Allocating Resources to Implement the Plan

You can divide organisational resources into the following four areas:

  1. Physical resources – Manufacturing capacity, retail outlets, etc.
  2. Human resources – Managerial, key staff, skills mix.
  3. Financial resources – Net worth, capital, credit reputation, cash flow, share price.
  4. Intangible resources – Brands, image, market reputation and goodwill.

To create awareness, changing attitudes and ultimately motivating people to buy, and to
do it successfully marketers need to harness all the organisation’s resources.

Communications Planning

According to author Chris Fill marketing communication plans should consist
of the following elements:

• Context analysis.
• Communication objectives.
• Marketing communication strategy.
• Co-ordinated communications mix (tools, media and content).
• Resources (human and financial).
• Scheduling and implementation.
• Evaluation and control.
• Feedback.

Setting Objectives

COMMUNICATIONS CONTEXT, OBJECTIVES AND STRATEGY

Just as you do a marketing audit when putting together a marketing
strategy and plans, so you should look at the context in which
marketing communication occurs.

They are both vital steps in the
planning process. Context analysis attempts to identify the key market
and communication drivers that are influencing the organisation and
will affect its ability to achieve its objectives. The main elements of the
context analysis are:

• The customer context – Segment characteristics, customer
perception and attitudes towards the organisation, levels of
involvement and perceived risk, the characteristics of the decisionmaking
process, media usage.

• The business context – Corporate and marketing strategy, brand
and competitive organisation analysis.

• The internal context – Corporate identity, organisational culture,
resources, strengths and weaknesses.

• The external context – The nature and power of key stakeholders,
PEST (or PESTELE) considerations, opportunities and threats, the
degree of competitive rivalry.

The context analysis will inform communications objectives, positioning
and strategy that leads to the selection of the creative message and
the appropriate media to convey that message.

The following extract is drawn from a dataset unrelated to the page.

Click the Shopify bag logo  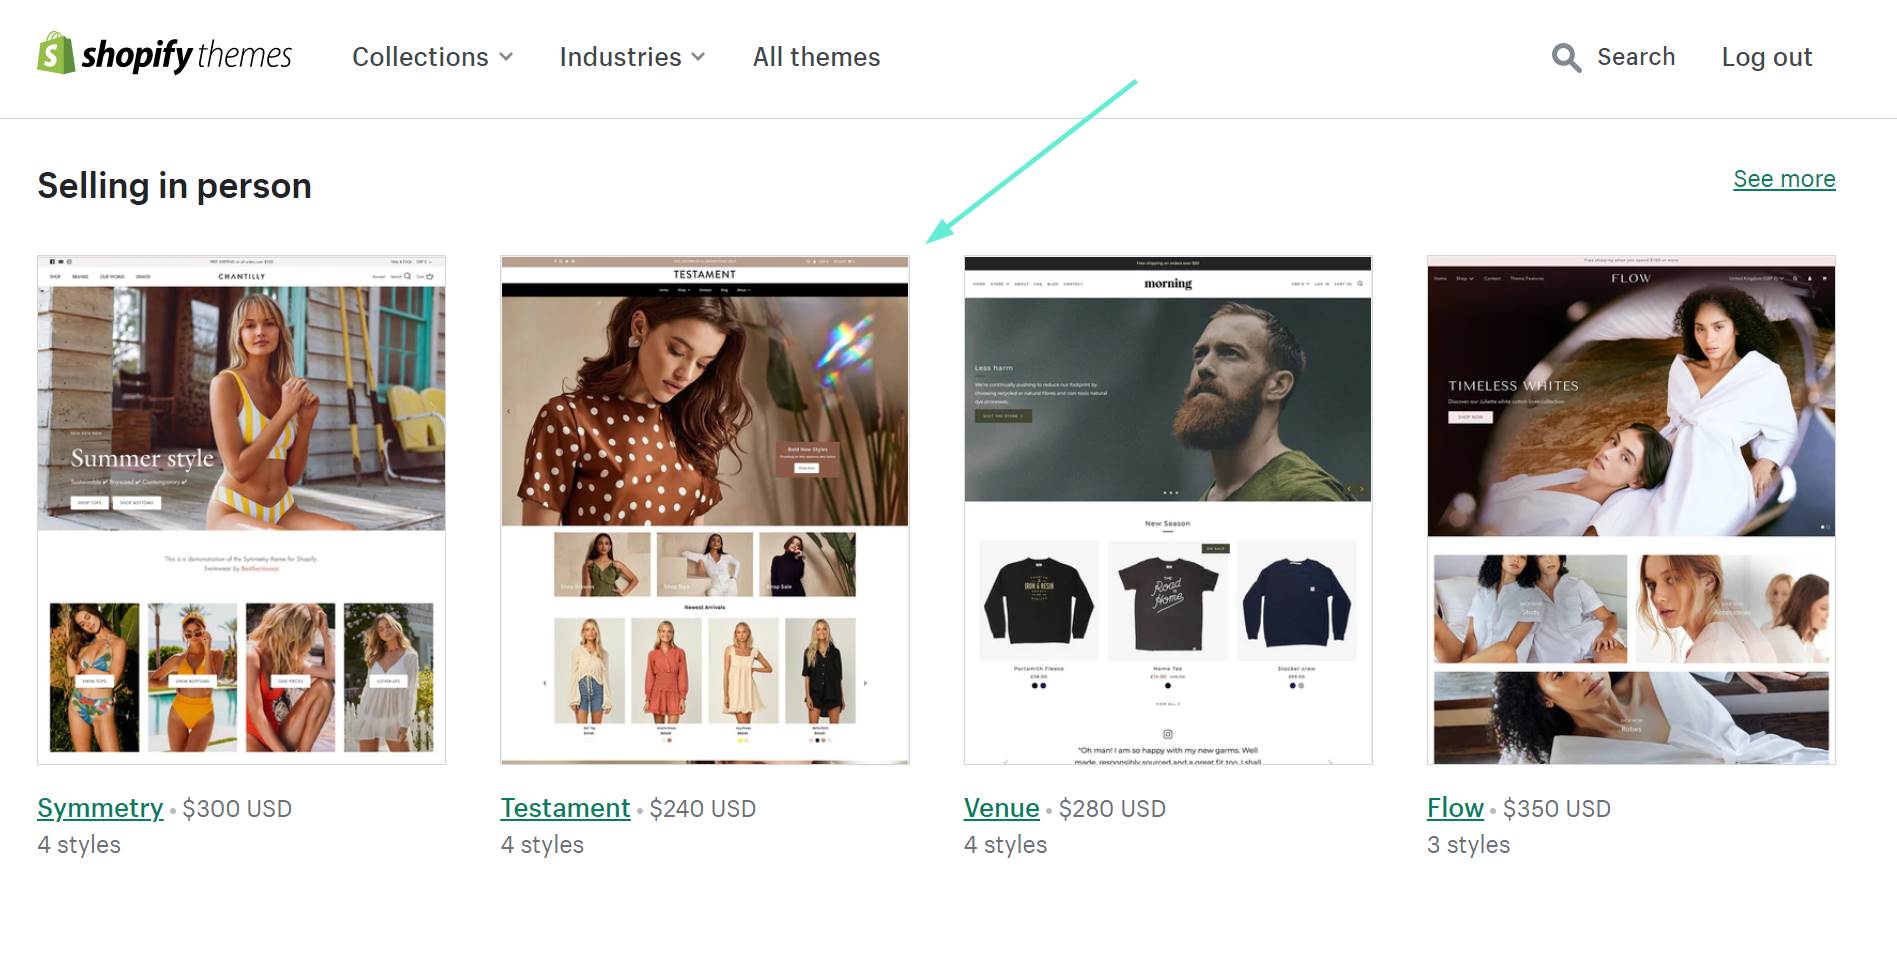pos(56,54)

Business, marketing and communications objectives
Marketing communications objectives cascade down from
marketing objectives, which in turn cascade down from
organisational objectives, which in turn stem from the organisation’s
mission statement.

McKay (1972) says there are three basic marketing objectives:

  1. Enlarge the market.
  2. Increase share of the existing market.
  3. Improve profitability with existing market share.

Marketing communications
objectives are concerned with :

• Changing customer perceptions.
• Creating/building awareness among the target group.
• Positioning (or re-positioning) a product/service.
• Influencing the target audience.
• Generating sales (volumes and/or revenues).
• Improving customer retention.
• Improving customer satisfaction.
• Supporting the launch of a new product.

Setting the right objectives is vital, as they will determine the
communication strategy as well as the campaign mix of media and the
message content.

Measuring the Integrated Marketing Plan

For any promotion to be successful, it needs to be:

• Well planned and executed.
• Part of an effective integrated promotional mix.
• Consistent with the values and mission of the organisation.

When attempting to measure effectiveness, we should bear in mind
three things:

• Are our customers’ needs being satisfied?
• How competitive is our chosen market?
• What external factors are affecting us?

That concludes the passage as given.